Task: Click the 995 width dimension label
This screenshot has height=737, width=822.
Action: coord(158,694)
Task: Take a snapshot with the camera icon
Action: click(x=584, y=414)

━━━━━━━━━━━━━━━━━━━━

Retype every entry word for word.

Task: Click the 995 width dimension label
This screenshot has height=737, width=822.
Action: coord(158,694)
Task: Take a snapshot with the camera icon
Action: click(x=584, y=414)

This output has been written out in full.